İLERİ SÜRÜLEN İSTİNAF SEBEPLERİ: Karara karşı, davalı vekili istinaf başvurusunda bulunmuştur.
Davalı vekili istinaf dilekçesinde özetle; yargılamanın müvekkili lehine sonuçlanmakla birlikte gerekçeli kararda taraflarına vekalet ücretine hükmedilmediğini, istinaf taleplerinin yalnız vekalet ücretine ilişkin olduğunu, Yargıtay içtihatlarında da görüleceği üzere dava şartı yokluğu sebebiyle davanın reddine karar verilmesi halinde davalı taraf lehine vekalet ücretine hükmedilmesi gerektiğini, istinaf nedenleri olarak ileri sürmüştür.
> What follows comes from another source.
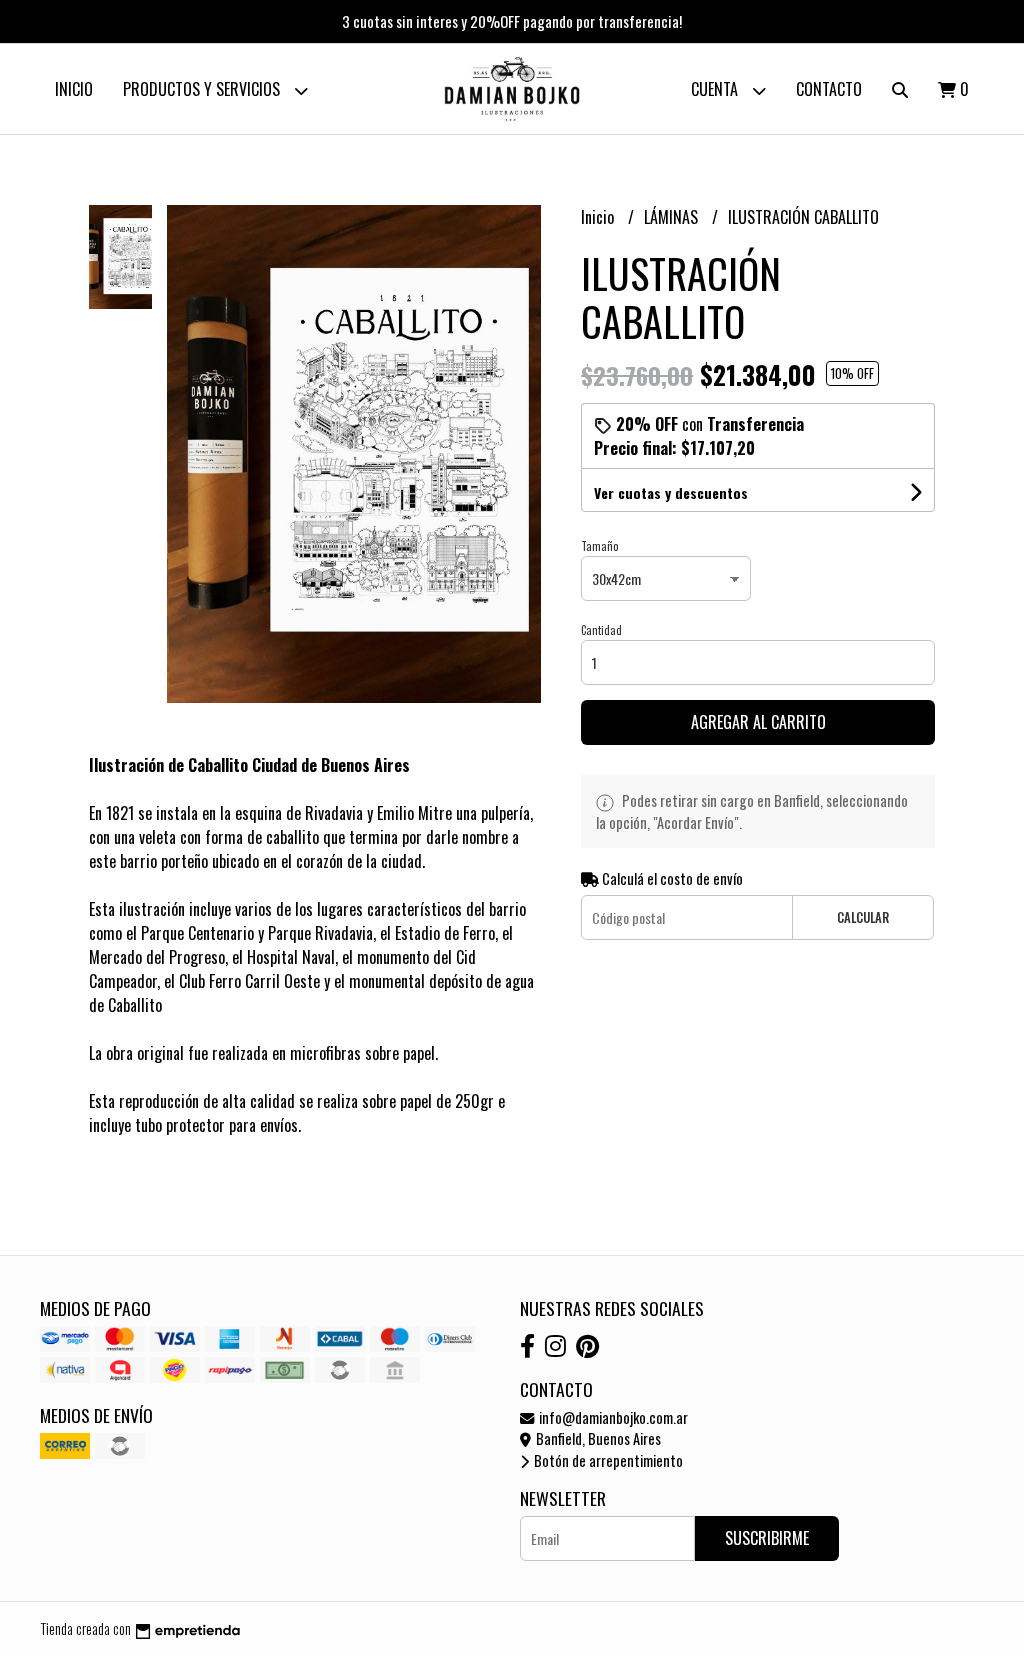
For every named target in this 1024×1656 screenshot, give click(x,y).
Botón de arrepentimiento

DELİLLERİN DEĞERLENDİRİLMESİ ve GEREKÇE:
Dava, menfi tespit istemine ilişkindir.
Mahkemece yazılı gerekçeyle, davanın hukuki yarar yokluğu sebebiyle usulden reddine karar verilmiştir.
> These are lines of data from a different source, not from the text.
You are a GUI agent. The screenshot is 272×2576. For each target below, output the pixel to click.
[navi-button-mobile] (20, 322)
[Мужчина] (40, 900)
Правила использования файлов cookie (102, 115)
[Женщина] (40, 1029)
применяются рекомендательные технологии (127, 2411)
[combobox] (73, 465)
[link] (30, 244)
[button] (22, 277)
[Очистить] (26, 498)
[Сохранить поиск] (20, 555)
Dairemizce istinaf incelemesi, 6100 sayılı HMK’nın 355. madde hükmü uyarınca istinaf dilekçesinde belirtilen sebeplerle sınırlı olarak ve kamu düzenine aykırı hususların olup olmadığı gözetilerek yapılmıştır.
01.10.2011 tarihinde yürürlüğe giren 6100 sayılı HMK.’nun 114. maddesinde hukuki yarar dava şartı olarak kabul edilmiştir.
Hakkı ihlal edilen bir kişi davacı olarak mahkemeye başvurup hukuki korunma talep edebilir. Ancak davacının hukuki korunma talep edebilmesi için korunmaya değer bir yararının bulunması gerekir.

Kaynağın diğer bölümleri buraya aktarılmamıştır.